Work request:
Continue the article on household incomes and low growth below, picking up right after its final sentence.

Selected passage:
=== Section Start ===
Low growth: The economy's biggest challenge
Growth has been slow since 2008. Low investment and policy uncertainty have slowed growth in productivity and so living standards have increased only modestly.

Household incomes have fallen since 2020. While steps have been taken to protect low-income households, more people are experiencing food and energy insecurity.
This article is part of the series Research in brief: Quick reads for the 2024 Parliament, produced for new Members of Parliament after the 2024 general election.
The rising cost of living and the covid-19 pandemic have caused household incomes to fall in real terms since 2020. While minimum wage increases and changes to benefits have protected low-income households to some extent, more households are experiencing food insecurity and energy debt than before. Universal Credit rollout and the expansion of free childcare continues.
Household incomes have been flat since the 2008 financial crisis, growing by less than 0.5% per year between 2007/08 and 2022/23.
According to data from the Department for Work and Pensions (DWP), since the covid-19 pandemic household incomes adjusted for inflation have fallen slightly, mostly because of high inflation: they were 1.6% lower in 2022/23 than in 2019/20.
Household income includes wages, benefits, income from investments and pensions.
Chart 1 shows that changes in state support affect households with lower incomes most. Changes in wages affect households at all levels but have a bigger impact on higher income households.
There was high wage growth at the end of 2023 and beginning of 2024 when workers received pay rises because of high inflation.
Overall however, there has been low growth in wages in the last decade, and real wages fell by around £6 a week between April 2019 and April 2023 because of covid-19 lockdowns and high inflation (see chart 2).
Lower-paid workers, though, have had a real increase in wages due to minimum wage rises (see chart 3). In April 2024, the National Living Wage (NLW) reached two thirds of the median wage. The percentage of workers in low pay is now at a record low according to the Resolution Foundation think tank.
The £20 per week Universal Credit (UC) uplift introduced during the pandemic protected the incomes of some benefit-claiming households.
The UC uplift ended in Autumn 2021, but in 2022/23 and 2023/24 additional cost of living payments provided further assistance.
Despite this support, the Institute for Fiscal Studies (IFS) think tank reports that real benefit income fell for the lowest-income third of the population when inflation was at its highest. It projects this effect will be reversed in 2024/25 if inflation continues to fall.
As shown in chart 4, working households that receive benefits could also have a real-terms increase in their income in 2024/25 because of benefit uprating keeping pace with inflation and changes to the minimum wage.
Universal Credit (UC) is replacing means-tested benefits and tax credits (known as legacy benefits) for working-age people. In February 2024, 5.6 million households in Great Britain were claiming UC. When it is fully rolled out, 7 million households could be claiming UC.
=== Section End ===
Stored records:
=== Section Start ===
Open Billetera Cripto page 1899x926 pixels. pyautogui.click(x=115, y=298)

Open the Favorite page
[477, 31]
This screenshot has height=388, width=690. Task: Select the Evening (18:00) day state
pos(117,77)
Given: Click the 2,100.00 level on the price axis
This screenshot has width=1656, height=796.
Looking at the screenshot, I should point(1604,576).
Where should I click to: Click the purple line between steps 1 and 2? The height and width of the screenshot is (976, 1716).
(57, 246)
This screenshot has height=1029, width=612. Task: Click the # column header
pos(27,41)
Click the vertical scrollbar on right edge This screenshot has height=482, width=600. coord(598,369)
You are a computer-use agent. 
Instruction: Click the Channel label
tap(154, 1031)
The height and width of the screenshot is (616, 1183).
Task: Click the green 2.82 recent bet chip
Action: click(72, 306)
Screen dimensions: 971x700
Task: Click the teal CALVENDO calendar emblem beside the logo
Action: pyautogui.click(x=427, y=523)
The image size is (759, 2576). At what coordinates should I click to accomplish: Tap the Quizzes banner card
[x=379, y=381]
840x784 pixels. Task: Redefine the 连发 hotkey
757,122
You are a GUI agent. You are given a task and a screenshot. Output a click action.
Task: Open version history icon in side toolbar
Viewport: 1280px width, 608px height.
=== Section End ===
Result:
In 2022, the DWP began the final Move to Universal Credit stage, involving the managed migration of remaining legacy benefit claimants. Claimants are sent migration notices telling them they must claim UC within three months to continue to receive support. This includes people with health conditions or disabilities receiving income-related Employment and Support Allowance (ESA).
The DWP had planned to send migration notices to around 1 million households by the end of 2024/25, leaving around 800,000 ESA claimants to be migrated in 2028. But the DWP now plans to notify all ESA claimants by December 2025.
Households moving to UC through managed migration who are entitled to less than their existing legacy benefits may get top-up payments so they don’t lose out in cash terms when they move (known as transitional protection). To get these payments, a person must claim UC by a certain deadline.
Fewer UC claims have been made by those sent migration notices than expected. Almost all households sent a migration notice by March 2024 were only getting tax credits, and of those whose legacy claims were closed, 114,700 (29%) had not claimed UC.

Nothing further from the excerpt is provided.